COURT OF APPEALS OF VIRGINIA UNPUBLISHED

Present: Judges Beales, McCullough and Senior Judge Clements Argued by teleconference

ERIN MICHELLE BURNSIDE MEMORANDUM OPINION * BY v. Record No. 0660-12-4 JUDGE STEPHEN R. McCULLOUGH MAY 14, 2013 COMMONWEALTH OF VIRGINIA

FROM THE CIRCUIT COURT OF ARLINGTON COUNTY William T. Newman, Jr., Judge

Adam M. Krischer (Dennis & Stewart, PLLC, on brief), for appellant.

Lauren C. Campbell, Assistant Attorney General (Kenneth T. Cuccinelli, II, Attorney General, on brief), for appellee.

Appellant, Erin Michelle Burnside, was found guilty of reckless driving. She assigns error

to the trial court’s refusal to exclude the results of a preliminary breath test. She further assigns

error to the trial court’s refusal to grant a jury instruction, based on Code § 18.2-269, addressing

statutory presumptions of alcohol-related impairment. We hold that the trial court erred in

admitting the testimony of the preliminary breath test when no evidence was presented concerning

whether such a result signified that the driver was intoxicated and driving recklessly. We are unable

to conclude that the error was harmless. We further hold that, in the event the prosecution adduces

evidence of a particular blood alcohol level to establish that appellant was intoxicated and driving

recklessly, the presumptions found in Code § 18.2-269 become relevant. Therefore, a jury

instruction regarding the statutory presumptions of impairment at various levels should be granted

* Pursuant to Code § 17.1-413, this opinion is not designated for publication. to the party requesting it. Accordingly, we reverse and remand for further proceedings should the

Commonwealth be so advised.

BACKGROUND

Trooper Seth Cox of the Virginia State Police was traveling northbound on Interstate 395,

around 12:20 a.m. Weather conditions were clear, and traffic was light. As he approached the 14th

Street Bridge near Washington, D.C., he observed a vehicle “trying to make a lane change from the

right lane into the right center lane.” App. at 29. Appellant’s vehicle appeared to be coming off the

ramp to merge northbound. By “visual estimation,” Trooper Cox assessed appellant’s speed at

55-60 miles per hour. App. at 37. He testified that she “appeared to be exceeding the speed limit.”
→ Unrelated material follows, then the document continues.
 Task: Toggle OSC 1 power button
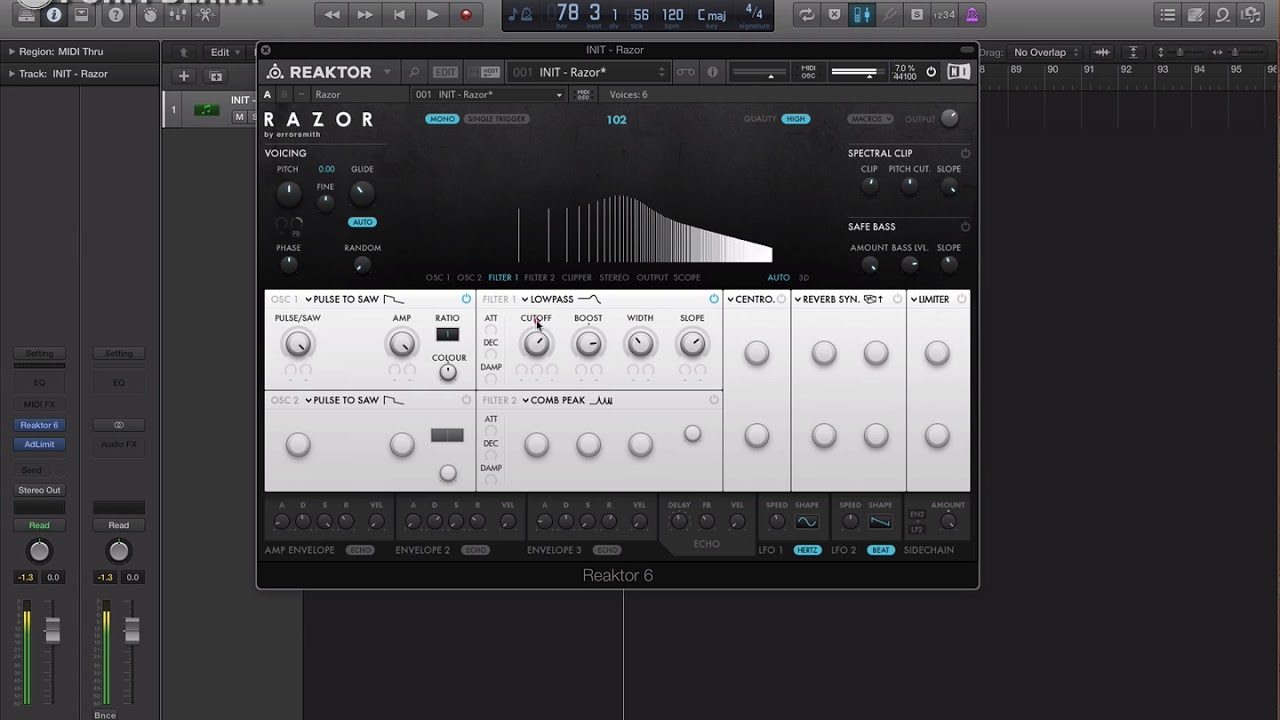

App. at 38. Appellant was traveling in a construction zone where the speed limit was 35 miles per

hour. Appellant had her turn signal on. As appellant’s vehicle moved to the right center lane, she

struck the front, right side of a vehicle that was in the right center lane. Appellant’s vehicle then

started to spin across the interstate, next striking a taxi cab that was traveling northbound in the left

lane. The two cars that were struck by appellant’s car were “totaled.” App. at 25, 48.

Trooper Cox testified that he detected a slight odor of alcohol on appellant. He suspected

her of driving under the influence. He asked appellant about this odor, and she initially stated that

she had had nothing to drink. Trooper Cox administered a preliminary breath test to appellant. Her

test came back with a blood alcohol level of 0.04. Appellant admitted that she had had “a couple of

drinks earlier, a couple of shots.” App. at 33. When asked on cross-examination to confirm that

he had “made a determination that alcohol was not a factor in this accident,” Trooper Cox

answered that he had “determined that it was just reckless in nature, yes.” App. at 38. On the

police report, Trooper Cox did not make any notation that appellant had been drinking. He testified

that he did not charge her with driving under the influence because “her BAC [breath alcohol

-2- concentration] was not high enough.” App. at 42-43. He stated he knew the legal limit for driving

under the influence is “.08.” App. at 43.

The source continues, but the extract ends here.